* _Exercise description_
Reproduce the following material line for line, with no changes of any kind.

---- Data to process

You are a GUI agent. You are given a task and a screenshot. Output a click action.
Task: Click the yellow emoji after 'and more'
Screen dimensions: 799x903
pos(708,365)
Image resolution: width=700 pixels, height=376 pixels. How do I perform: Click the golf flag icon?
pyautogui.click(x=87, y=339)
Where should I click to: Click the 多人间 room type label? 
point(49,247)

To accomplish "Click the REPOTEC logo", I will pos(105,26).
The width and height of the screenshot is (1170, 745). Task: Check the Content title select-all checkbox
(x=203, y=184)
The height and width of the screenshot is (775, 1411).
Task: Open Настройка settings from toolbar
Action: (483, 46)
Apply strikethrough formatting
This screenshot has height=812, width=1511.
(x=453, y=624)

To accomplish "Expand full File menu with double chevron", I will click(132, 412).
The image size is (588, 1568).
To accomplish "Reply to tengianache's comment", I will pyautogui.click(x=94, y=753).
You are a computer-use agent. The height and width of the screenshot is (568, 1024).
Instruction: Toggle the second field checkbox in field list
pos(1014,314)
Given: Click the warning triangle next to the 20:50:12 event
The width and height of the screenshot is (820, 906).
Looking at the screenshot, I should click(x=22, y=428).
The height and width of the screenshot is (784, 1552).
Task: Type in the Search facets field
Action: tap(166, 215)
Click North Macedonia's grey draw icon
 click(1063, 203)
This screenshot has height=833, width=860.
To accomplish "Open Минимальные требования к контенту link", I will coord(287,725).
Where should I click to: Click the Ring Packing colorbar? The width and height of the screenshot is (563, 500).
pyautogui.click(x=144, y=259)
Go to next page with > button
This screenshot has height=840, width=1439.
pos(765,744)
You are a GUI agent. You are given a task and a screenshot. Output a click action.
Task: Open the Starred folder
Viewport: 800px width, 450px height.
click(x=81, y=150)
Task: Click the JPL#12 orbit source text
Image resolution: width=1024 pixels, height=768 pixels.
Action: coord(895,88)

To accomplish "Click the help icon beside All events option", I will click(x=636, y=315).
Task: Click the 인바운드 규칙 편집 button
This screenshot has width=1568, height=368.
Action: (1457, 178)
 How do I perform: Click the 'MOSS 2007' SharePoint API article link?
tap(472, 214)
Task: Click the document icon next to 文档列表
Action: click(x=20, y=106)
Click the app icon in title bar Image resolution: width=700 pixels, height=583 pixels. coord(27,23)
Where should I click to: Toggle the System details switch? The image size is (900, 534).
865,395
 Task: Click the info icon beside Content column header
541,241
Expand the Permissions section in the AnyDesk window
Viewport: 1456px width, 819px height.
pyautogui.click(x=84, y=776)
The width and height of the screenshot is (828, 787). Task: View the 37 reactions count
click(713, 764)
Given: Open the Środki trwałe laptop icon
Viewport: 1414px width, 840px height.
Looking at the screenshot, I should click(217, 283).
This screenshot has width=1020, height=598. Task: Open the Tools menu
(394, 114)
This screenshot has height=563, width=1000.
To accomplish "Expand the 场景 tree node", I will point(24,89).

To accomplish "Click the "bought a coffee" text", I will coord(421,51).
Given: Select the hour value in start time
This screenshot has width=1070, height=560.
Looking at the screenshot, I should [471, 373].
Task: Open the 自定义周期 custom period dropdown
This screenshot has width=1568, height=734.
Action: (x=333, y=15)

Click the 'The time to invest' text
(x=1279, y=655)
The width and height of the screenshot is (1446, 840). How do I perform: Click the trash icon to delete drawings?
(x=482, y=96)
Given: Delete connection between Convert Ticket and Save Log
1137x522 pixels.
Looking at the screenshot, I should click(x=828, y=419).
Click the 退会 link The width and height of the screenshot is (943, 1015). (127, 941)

--------

* _Solution_
You are a GUI agent. You are given a task and a screenshot. Output a click action.
Task: Click the yellow emoji after 'and more'
Screen dimensions: 799x903
pos(708,365)
Image resolution: width=700 pixels, height=376 pixels. How do I perform: Click the golf flag icon?
pyautogui.click(x=87, y=339)
Where should I click to: Click the 多人间 room type label? 
point(49,247)

To accomplish "Click the REPOTEC logo", I will pos(105,26).
The width and height of the screenshot is (1170, 745). Task: Check the Content title select-all checkbox
(x=203, y=184)
The height and width of the screenshot is (775, 1411).
Task: Open Настройка settings from toolbar
Action: (483, 46)
Apply strikethrough formatting
This screenshot has height=812, width=1511.
(x=453, y=624)

To accomplish "Expand full File menu with double chevron", I will click(132, 412).
The image size is (588, 1568).
To accomplish "Reply to tengianache's comment", I will pyautogui.click(x=94, y=753).
You are a computer-use agent. The height and width of the screenshot is (568, 1024).
Instruction: Toggle the second field checkbox in field list
pos(1014,314)
Given: Click the warning triangle next to the 20:50:12 event
The width and height of the screenshot is (820, 906).
Looking at the screenshot, I should click(x=22, y=428).
The height and width of the screenshot is (784, 1552).
Task: Type in the Search facets field
Action: tap(166, 215)
Click North Macedonia's grey draw icon
 click(1063, 203)
This screenshot has height=833, width=860.
To accomplish "Open Минимальные требования к контенту link", I will coord(287,725).
Where should I click to: Click the Ring Packing colorbar? The width and height of the screenshot is (563, 500).
pyautogui.click(x=144, y=259)
Go to next page with > button
This screenshot has height=840, width=1439.
pos(765,744)
You are a GUI agent. You are given a task and a screenshot. Output a click action.
Task: Open the Starred folder
Viewport: 800px width, 450px height.
click(x=81, y=150)
Task: Click the JPL#12 orbit source text
Image resolution: width=1024 pixels, height=768 pixels.
Action: coord(895,88)

To accomplish "Click the help icon beside All events option", I will click(x=636, y=315).
Task: Click the 인바운드 규칙 편집 button
This screenshot has width=1568, height=368.
Action: (1457, 178)
 How do I perform: Click the 'MOSS 2007' SharePoint API article link?
tap(472, 214)
Task: Click the document icon next to 文档列表
Action: click(x=20, y=106)
Click the app icon in title bar Image resolution: width=700 pixels, height=583 pixels. coord(27,23)
Where should I click to: Toggle the System details switch? The image size is (900, 534).
865,395
 Task: Click the info icon beside Content column header
541,241
Expand the Permissions section in the AnyDesk window
Viewport: 1456px width, 819px height.
pyautogui.click(x=84, y=776)
The width and height of the screenshot is (828, 787). Task: View the 37 reactions count
click(713, 764)
Given: Open the Środki trwałe laptop icon
Viewport: 1414px width, 840px height.
Looking at the screenshot, I should click(217, 283).
This screenshot has width=1020, height=598. Task: Open the Tools menu
(394, 114)
This screenshot has height=563, width=1000.
To accomplish "Expand the 场景 tree node", I will point(24,89).

To accomplish "Click the "bought a coffee" text", I will coord(421,51).
Given: Select the hour value in start time
This screenshot has width=1070, height=560.
Looking at the screenshot, I should [471, 373].
Task: Open the 自定义周期 custom period dropdown
This screenshot has width=1568, height=734.
Action: (x=333, y=15)

Click the 'The time to invest' text
(x=1279, y=655)
The width and height of the screenshot is (1446, 840). How do I perform: Click the trash icon to delete drawings?
(x=482, y=96)
Given: Delete connection between Convert Ticket and Save Log
1137x522 pixels.
Looking at the screenshot, I should click(x=828, y=419).
Click the 退会 link The width and height of the screenshot is (943, 1015). (127, 941)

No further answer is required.